KMedoid

Published:

Markdown Monster icon

MindNote - Machine Learning - Unsupervised Learning - Clustering

Author: Christian M.M. Frey
E-Mail: christianmaxmike@gmail.com


K-Medoid


One potential problems of the K-Means algorithm is that an artificially defined centroid object might not make sense (e.g. if we think of categorial attributes). Another problem might be that there is only a distance function available but no explicit attribute-based data representation.

The KMeans algorithm is highly sensitive to outliers since an object with an extremely large value may substatntially distort the distribution of the data. Instead of taking the mean value of the objects in a cluster as a reference point, a Medoid can be used, which is the most centrally located object in a cluster. Hence, the partitioning can still be performed based on the principle of minimizing the sum of the dissimilarities between each object and its corresponding reference point (here: medoid - kmeans: geometrical centroid)

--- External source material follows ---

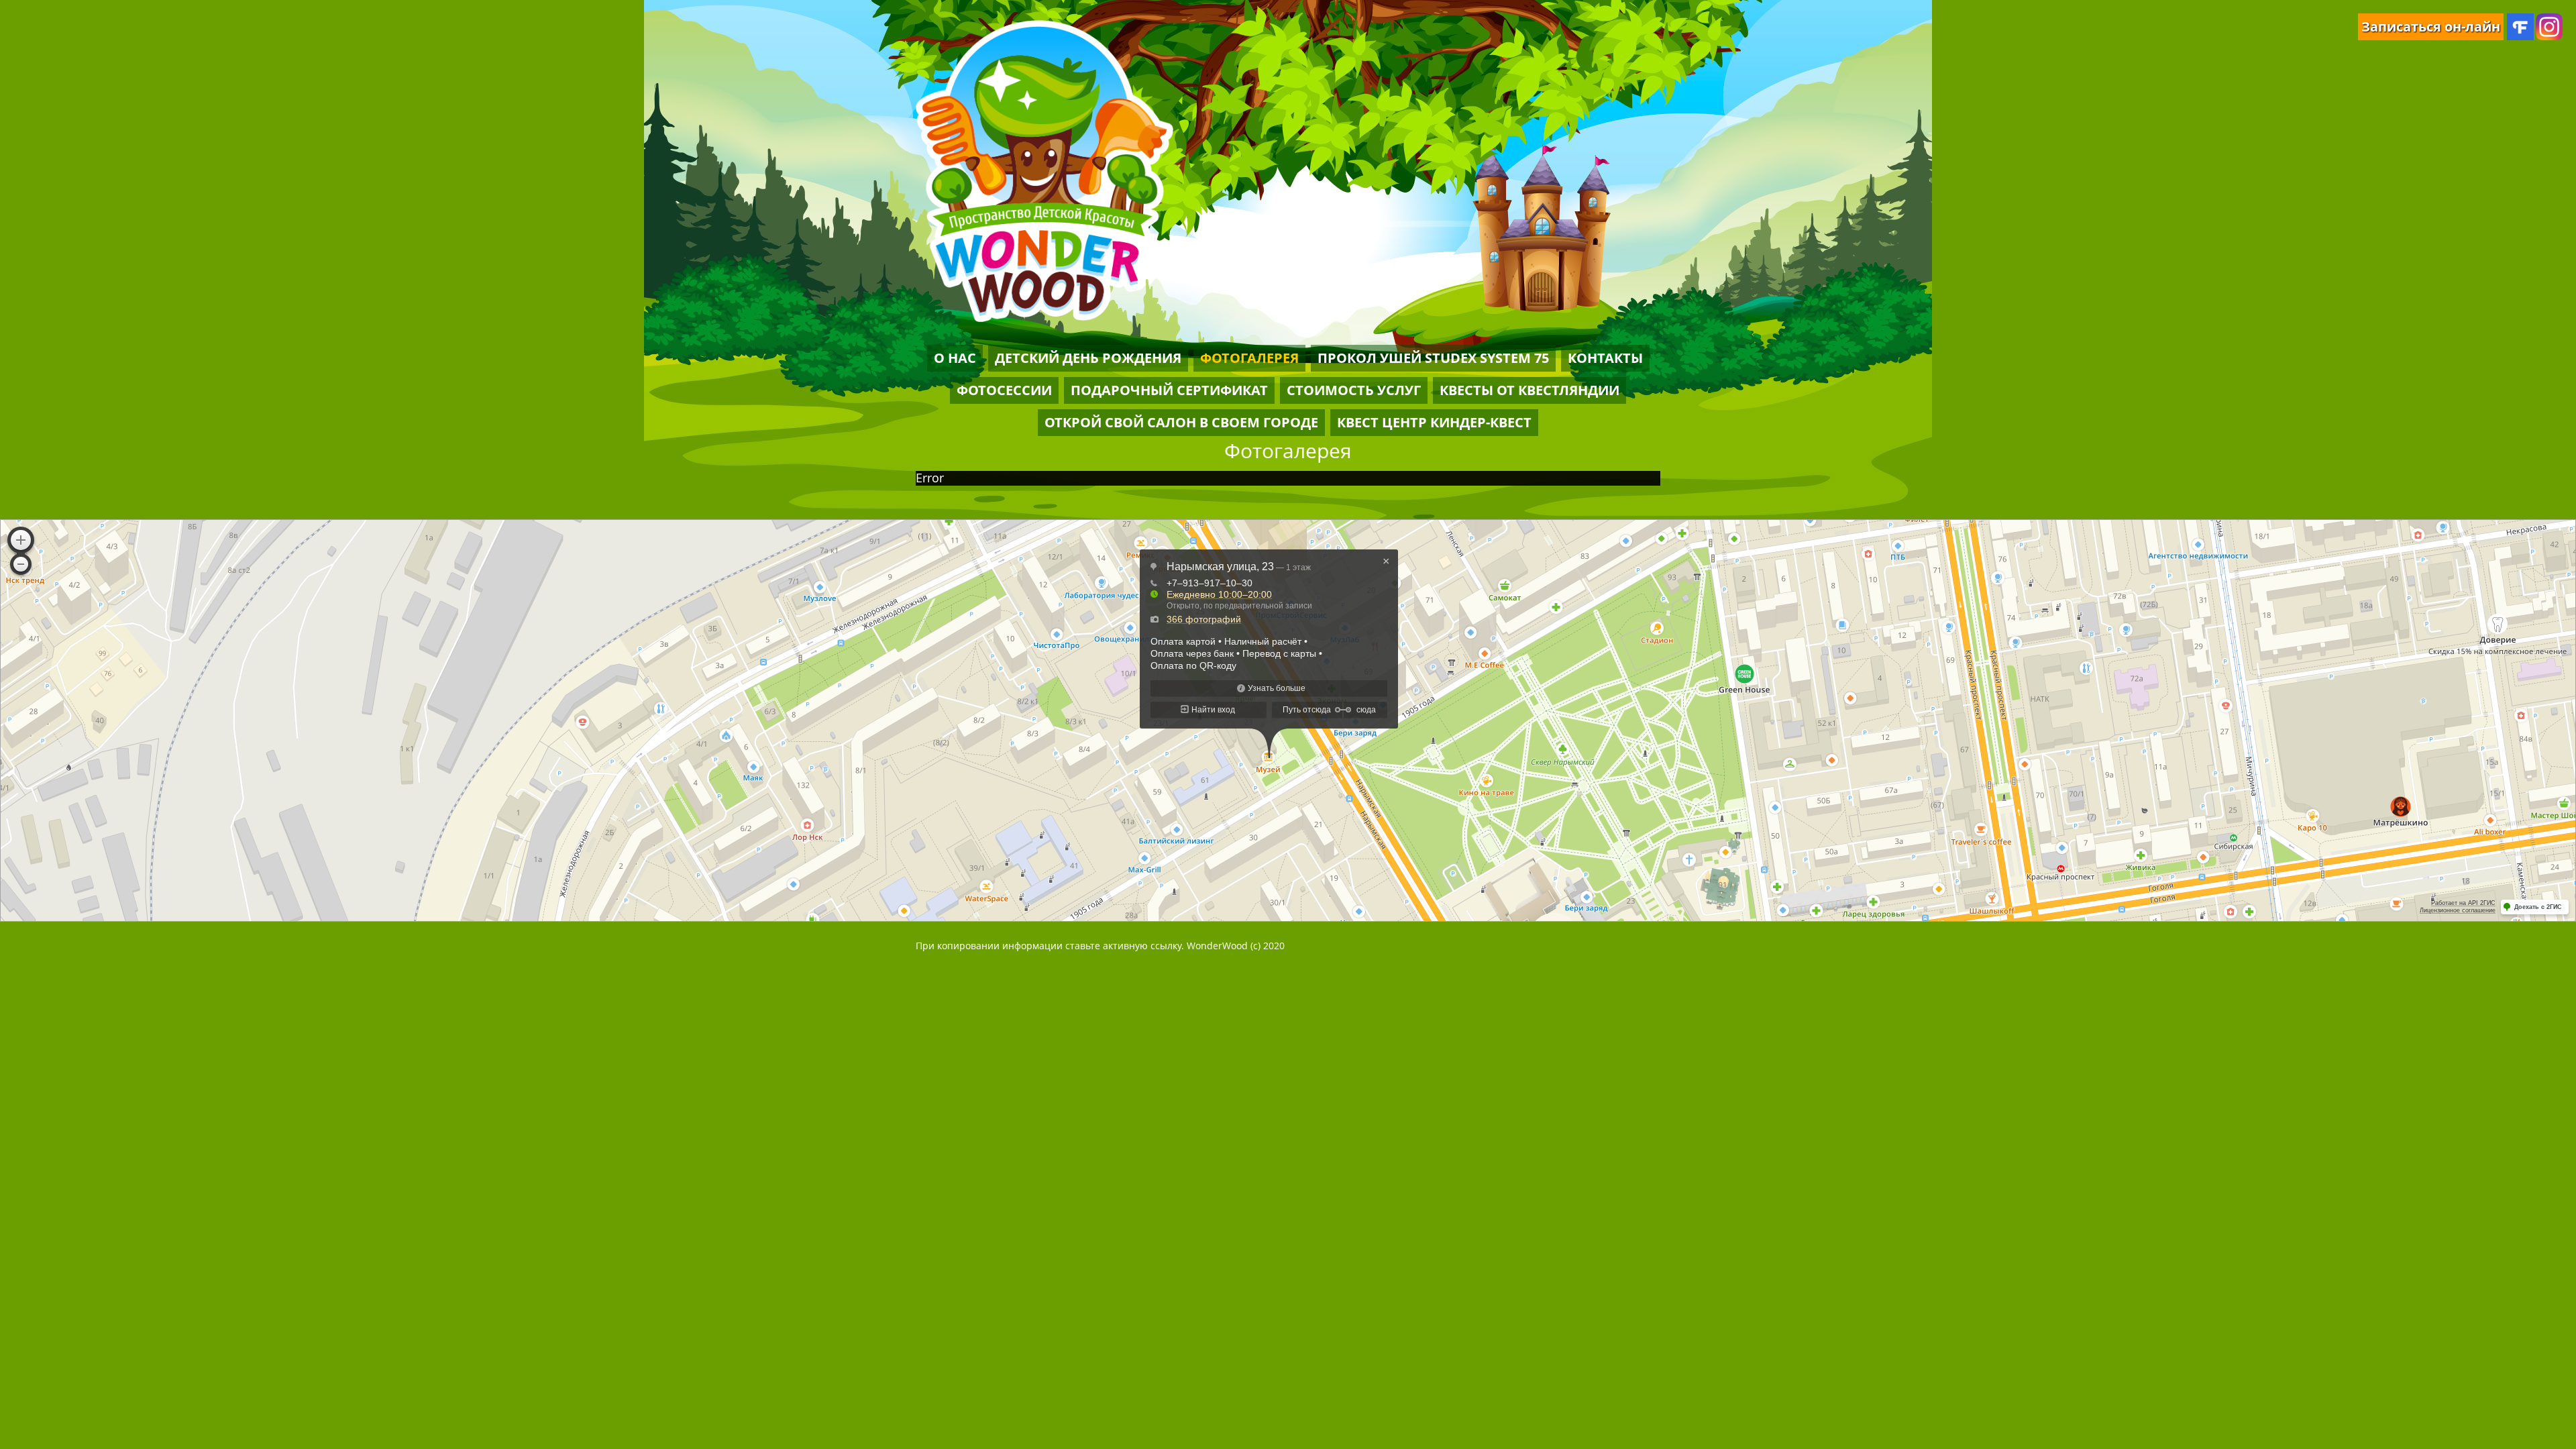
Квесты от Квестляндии (1529, 390)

Partitioning Around Medoids (PAM):

The idea for the K-Medoid initialization is as follows:

  • i) Select $k$ objects arbitrarily as initial medoids. These objects will be the representatives of the clusters (not as in k-means, where centroids are artifically created. These are no actual points in the dataset)
  • ii) Assign each remaining (non-medoid) object to the cluster with the nearest representative
  • iii) Compute the current total distance

Then the algorithm proceeds until a termination criteria is fullfilled. Let $\mathcal{M}$ be the set of Medoids and $X \setminus \mathcal{M}$ the set of non-Medoids. In the iterative process, we first identify for each pair $m \in \mathcal{M}$ and $n \in X \setminus \mathcal{M}$ (non-medoid) the total distance (= total cost) by swapping a medoid $m$ with a non-medoid $n$ object. We then choose the pair with the minimal cost and replace $m$ by $n$. If no further pair can be identified which will reduce our total costs, the algorithm terminates.

Load dependencies

%matplotlib inline
import matplotlib.pyplot as plt
import seaborn as sns;
import numpy as np
sns.set()
from sklearn.metrics import silhouette_samples, silhouette_score

Generate dataset

from sklearn.datasets.samples_generator import make_blobs
X, y_true = make_blobs(n_samples=300, centers=4, cluster_std=0.60, random_state=0)
plt.scatter(X[:, 0], X[:, 1], s=50);

png

Implementation of KMedoid

import math
import matplotlib.cm as cm

class KMedoid (object):
    """
    Implementation of the KMedoid algorithm
    
    Arguments:
      n_clusters: number of clusters 
      medoids: the medoids describing the cluster representatives
      seed: random seed
      
    Properties: 
      n_clusters: number of clusters
      centroids: centroids being the cluster representatives
      random_gen: random number generator (for initializing the centroids)
      cls_labels: the labels of the datapoints,i.e., indicator to which cluster a point
        is affiliated
    """
    def __init__(self, n_clusters, medoids=None, seed=42):
        self.n_clusters = n_clusters
        self.medoids = medoids
        self.random_gen = np.random.RandomState(seed)
        self.cls_labels = None

    def _total_cost(self, X, m_idx):
        meds = X[m_idx, :]
        distances = np.array([np.min([self._euclidean(x, m) for m in meds]) for x in X])
        labels = np.array([np.argmin([self._euclidean(x, m) for m in meds]) for x in X])
        return np.sum(distances), labels
        
    def _euclidean (self, x, y):
        """
        calculates the l2 distance between two vectors
        
        Returns: 
          the l2 distance (euclidean distance)        
        """
        return math.sqrt(sum([(a - b) ** 2 for a, b in zip(x, y)]))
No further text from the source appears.